I kept going, all the way to the top of the tree, returned to the living cambium, and then slipped into a leaf. Never had I seen such light; the whole place was infused with it, saturated, far beyond the dimness I had known before in the apple-stem, and unfathomably brighter than the deadwood of the trunk where I’d been so long lost. Here was an ocean of light, and I watched the chloroplasts in every cell swimming in it, making rapid circles, up and down, round and round. I learned of air, coming up from little holes in the leaf's lower surface. It made the place very spacious-feeling, more than anywhere else I’d been, and the openness was very relaxing.
Again came the uneasy sense of familiarity, a tip-of-the-tongue sort of feeling. There was a diluted sweetness here, which I’d been tasting all along, and I realized that it was here in the leaf, in all the leaves, that it was being produced. Yet it had been strongest in the apple where I had come from. Then I was struck by an epiphany, my mind rocked by the realization. This whole tree, every part, was there to make me! The leaves to make the sugars from light and air, the roots to gather the water and minerals, the trunk and branches to convey both and hold the whole thing up; it was all there so it could make my apple!

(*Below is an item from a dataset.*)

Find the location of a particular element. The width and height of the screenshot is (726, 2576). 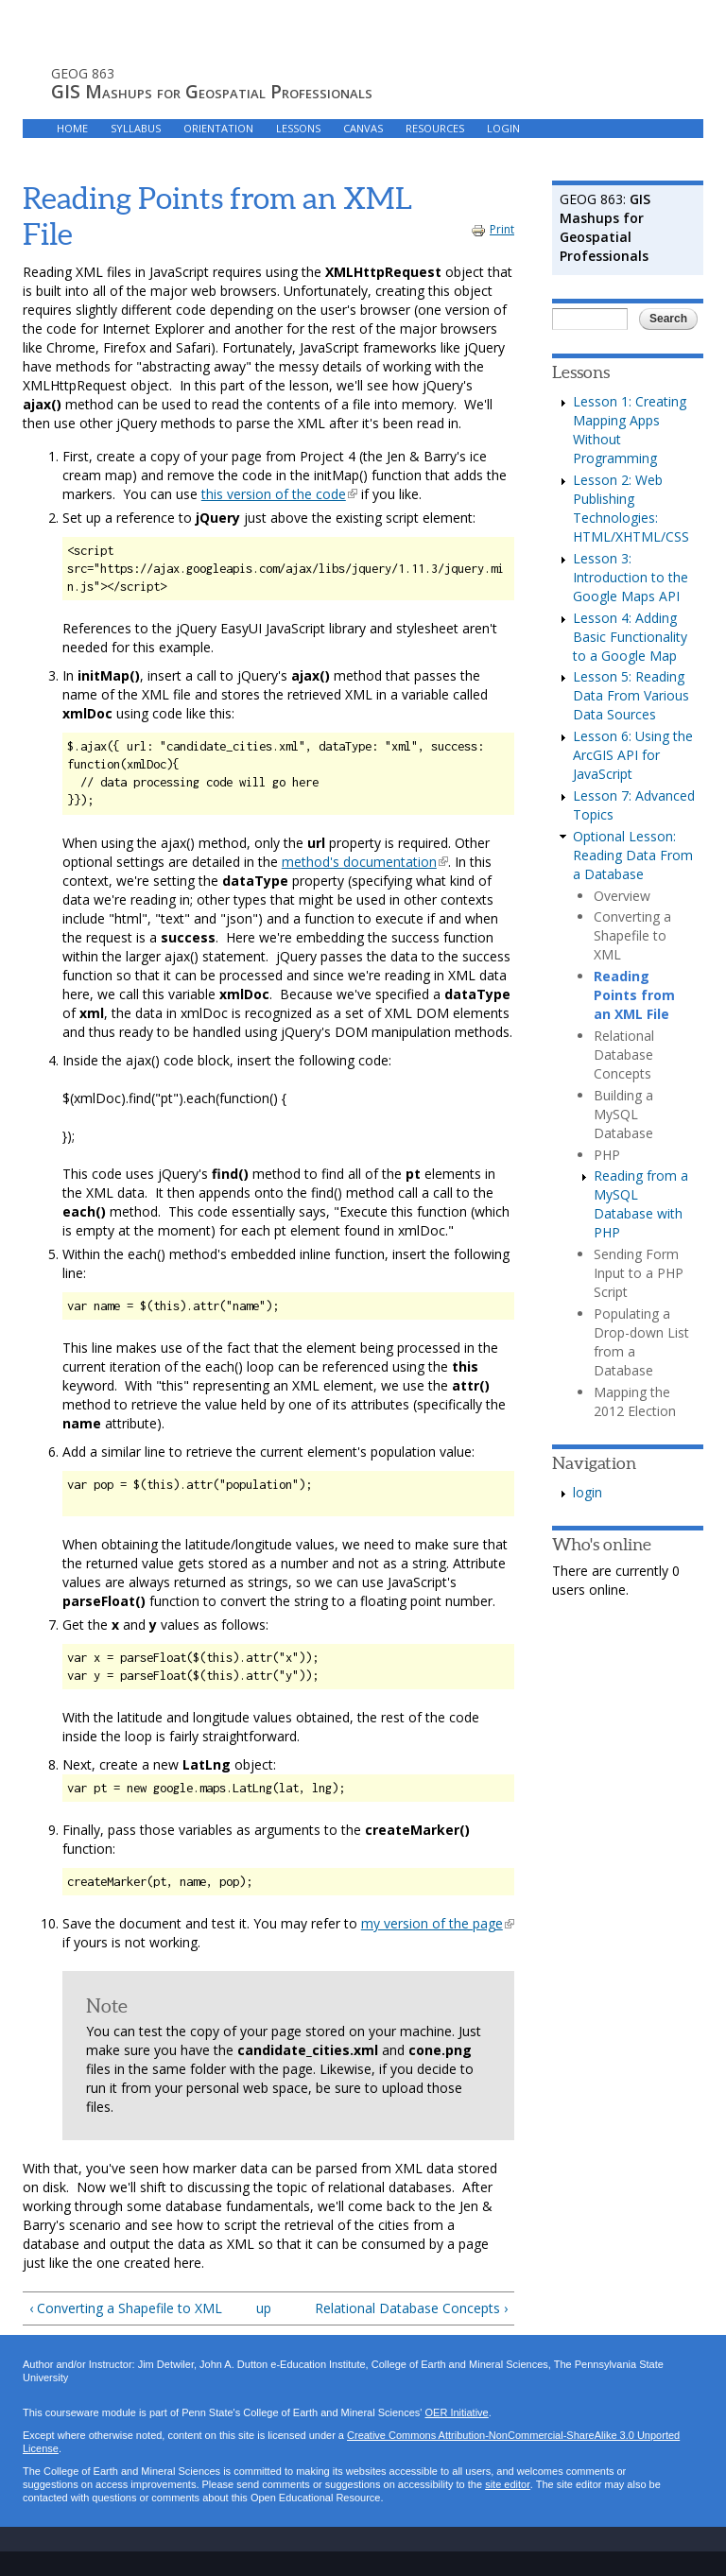

Sending Form Input to a PHP Script is located at coordinates (638, 1273).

I cannot remember ever having felt such happiness. The relief of finally having my answer, the satisfaction of knowledge… it was indescribable. I shot back to my long-abandoned apple, giggling with sheer delight. I never stopped smiling, not for all the weeks it took for me to come fully into ripeness. I was a beauty to behold, glorious and red with joyful life. The masterpiece of the tree was I; me, the tree’s ultimate realization and purpose.
But then something terrible happened, incalculable in the horror it held for me. A wind picked up, a violent storm, and my whole tree whipped and thrashed. If I could have, I would have clung for dear life to my twig— but I fell. The apple-stem broke and I dropped to the ground beside the road. This was, I knew deep down, the beginning of the end. A series of events completely beyond my accounting had been set into motion.

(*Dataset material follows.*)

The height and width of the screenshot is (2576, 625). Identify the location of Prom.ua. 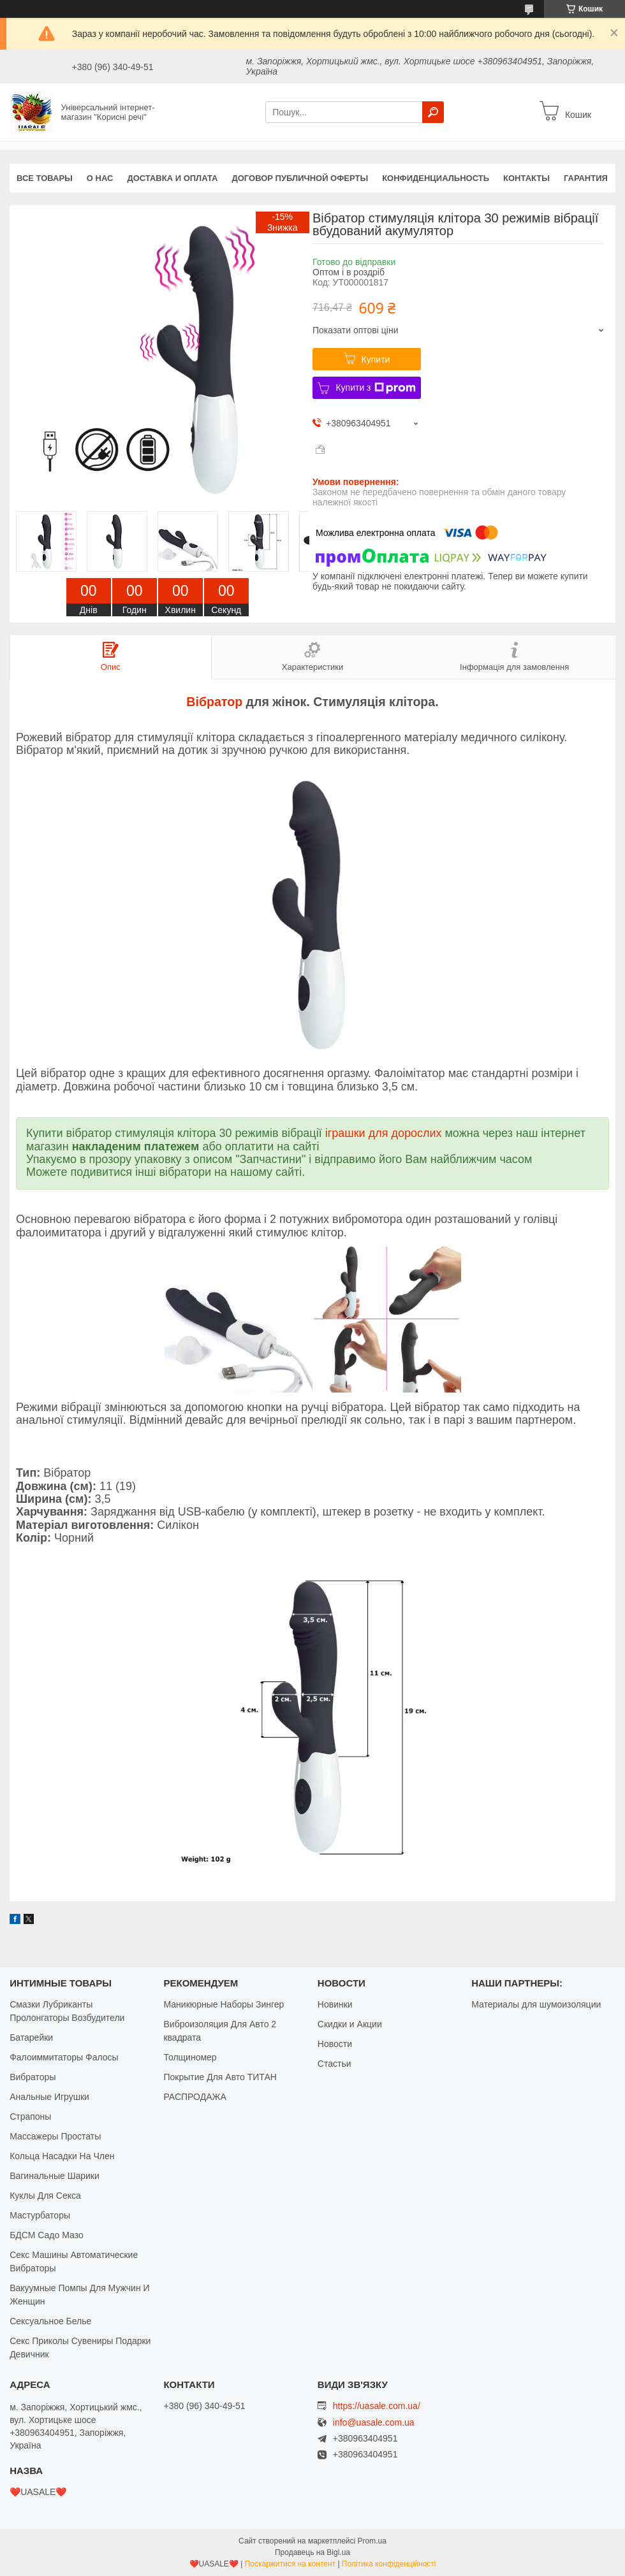
(372, 2540).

I found myself being lifted, and rubbed clean of the dust and mud I’d gathered on the ground. The horror that followed I can hardly speak of. I was being eaten. If this was what the ripening had been all about, I wanted no part in it, and my despair was beyond telling. I retreated back to the core and closed myself up inside a seed, shaking with fear.
The end did not come; my deepest fears were not realized. I felt myself being thrown, sailing through the air, bouncing and tumbling and finally coming to a stop on a compost pile. I came out of the seed and beheld the devastation: nearly the entire apple, my highest pride and joy, was demolished, gone. So avid the man’s teeth had been in gnawing my beloved apple that several of the other seeds were missing, either fallen out or eaten. I wept and retreated again into the seed.

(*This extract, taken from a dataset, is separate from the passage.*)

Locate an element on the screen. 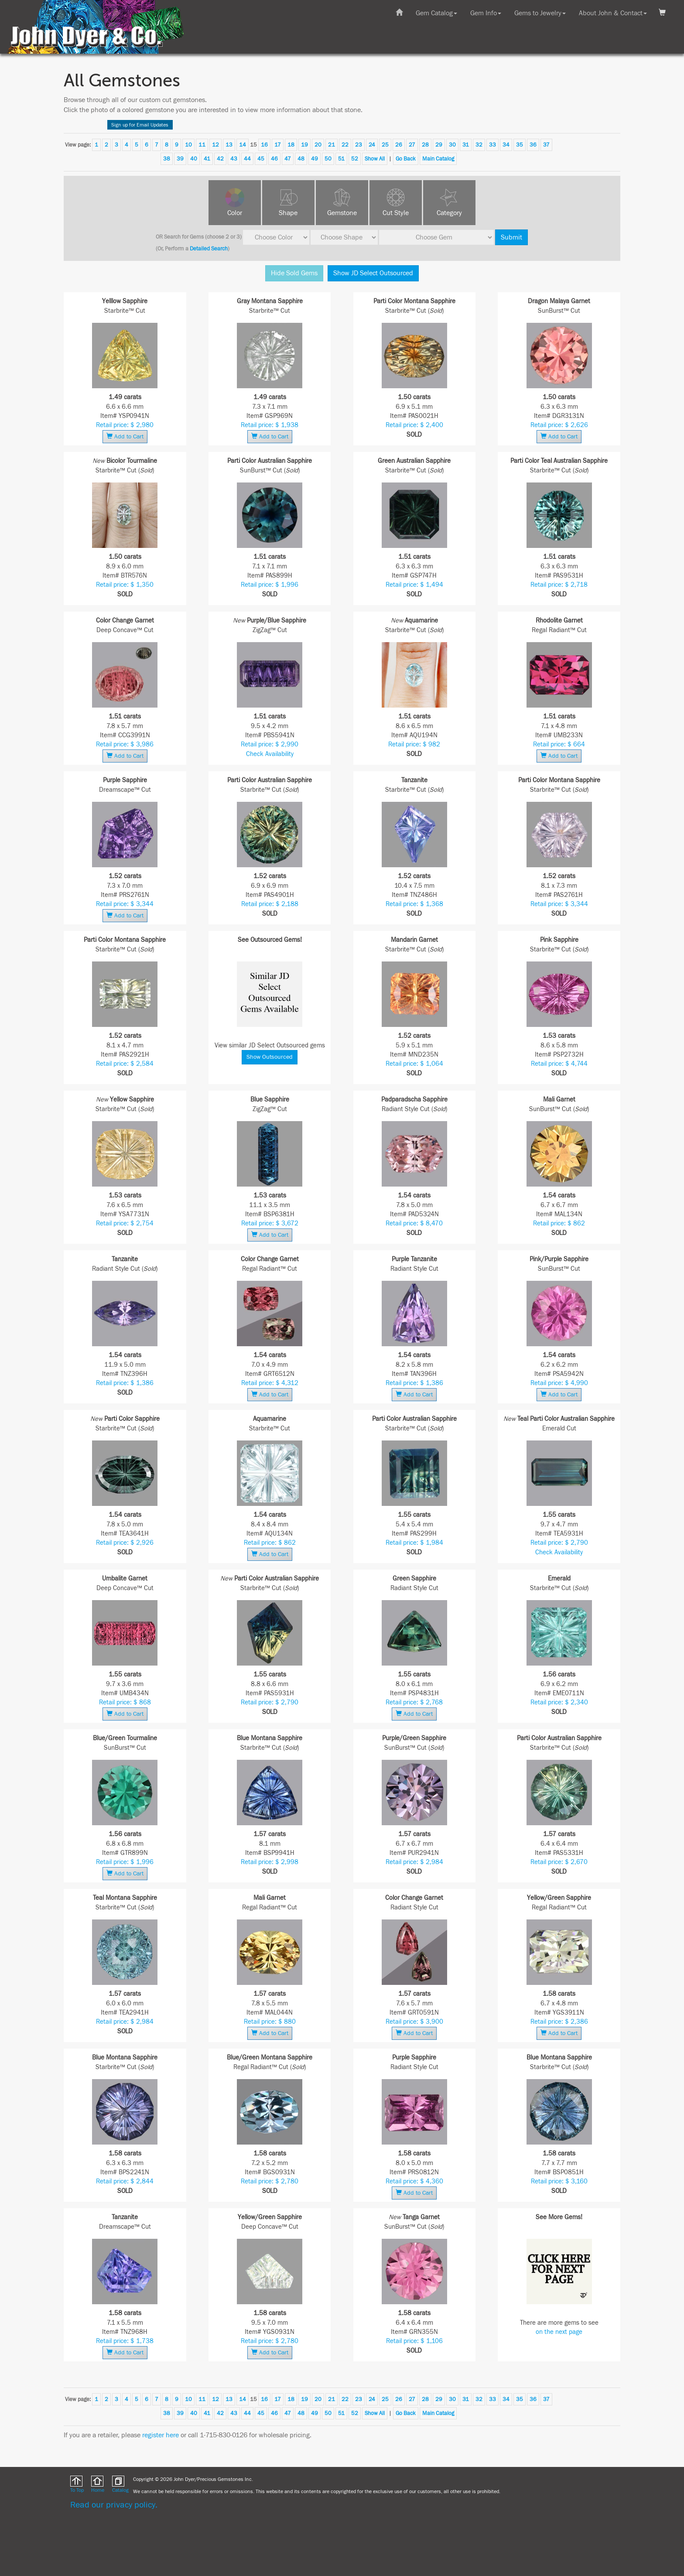  25 is located at coordinates (385, 144).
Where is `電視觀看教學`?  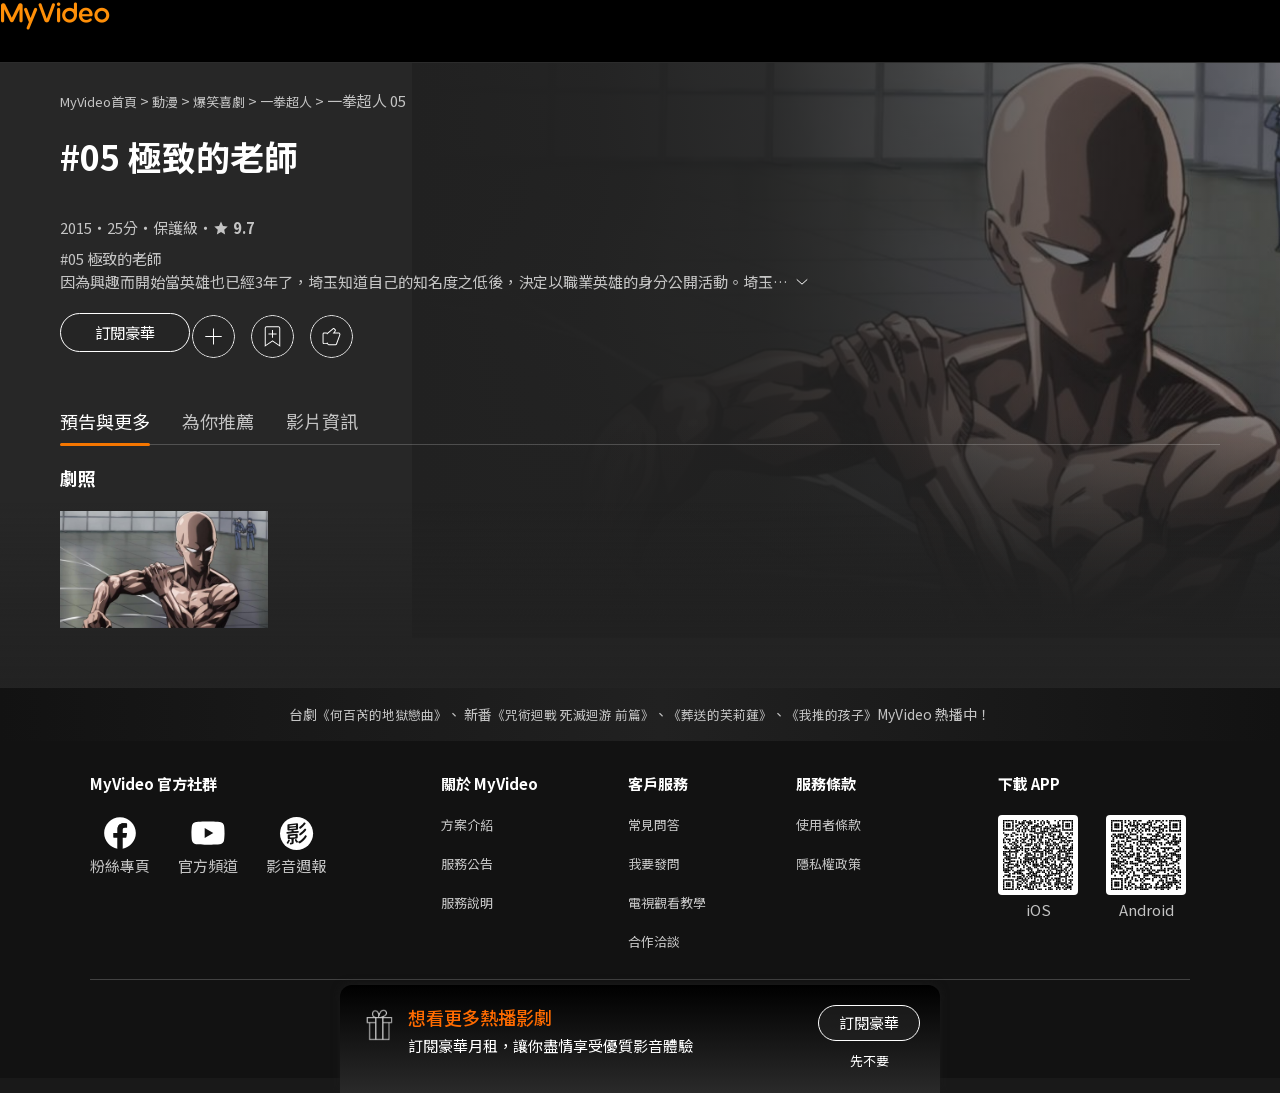
電視觀看教學 is located at coordinates (673, 912).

It was to be my sad fate to watch the mold come; the same mold with which I had felt a warm, if somewhat distant, sense of connection to that time down in the root. But now it was devouring the ruined remains of the apple, my apple, turning it into brown mush. In two weeks nothing but my seed remained. The seasons passed, grew colder, snows came and went. And then I died. I felt a cracking sensation, as if my whole body was tearing apart. There was a splash of light, and then nothing. I knew nothing more.